Please copy all of the records below with every occurrence of "screenshot" replaced by "image", keeping everything else the same. Leave the pictures out of your copy.

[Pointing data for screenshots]
▬▬▬▬▬▬

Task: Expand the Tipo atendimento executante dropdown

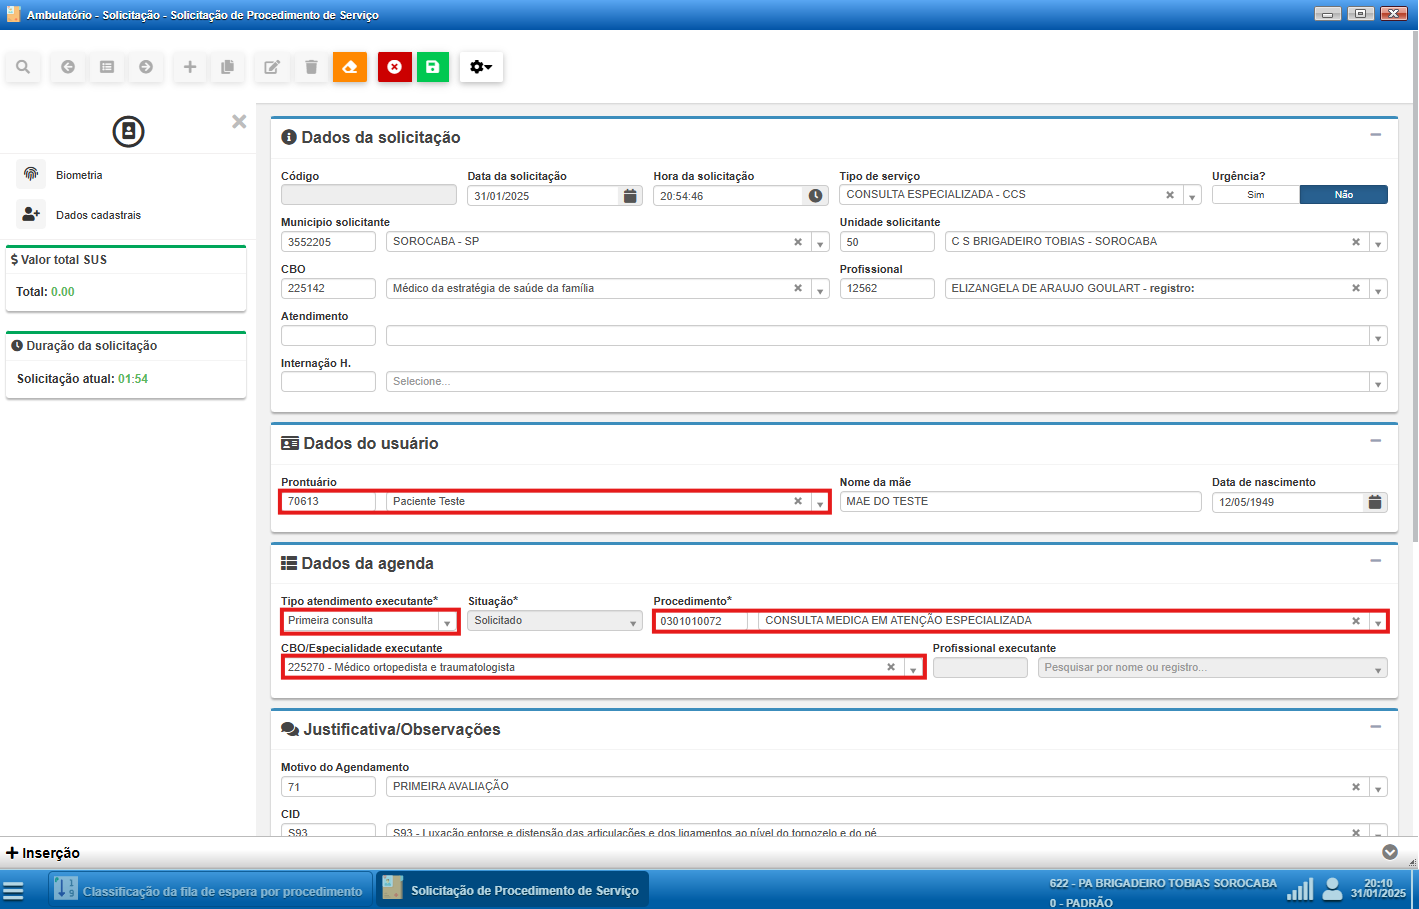Action: (x=447, y=622)
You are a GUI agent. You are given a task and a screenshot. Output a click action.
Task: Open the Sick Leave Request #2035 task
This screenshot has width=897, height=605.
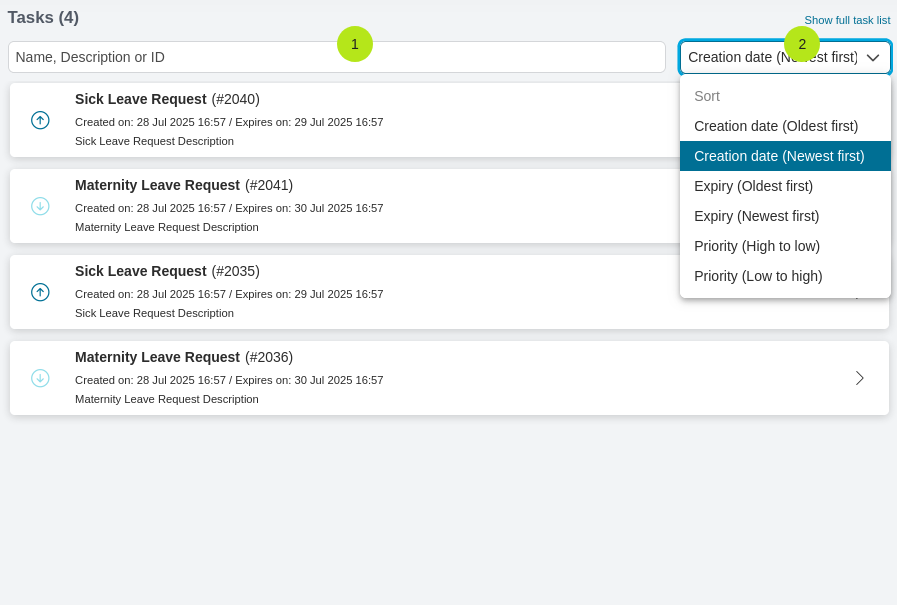[x=167, y=271]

▬▬▬▬▬▬

RESPONSE:
Task: Expand the Tipo atendimento executante dropdown

Action: (x=447, y=622)
You are a GUI agent. You are given a task and a image. Output a click action.
Task: Open the Sick Leave Request #2035 task
This image has width=897, height=605.
[x=167, y=271]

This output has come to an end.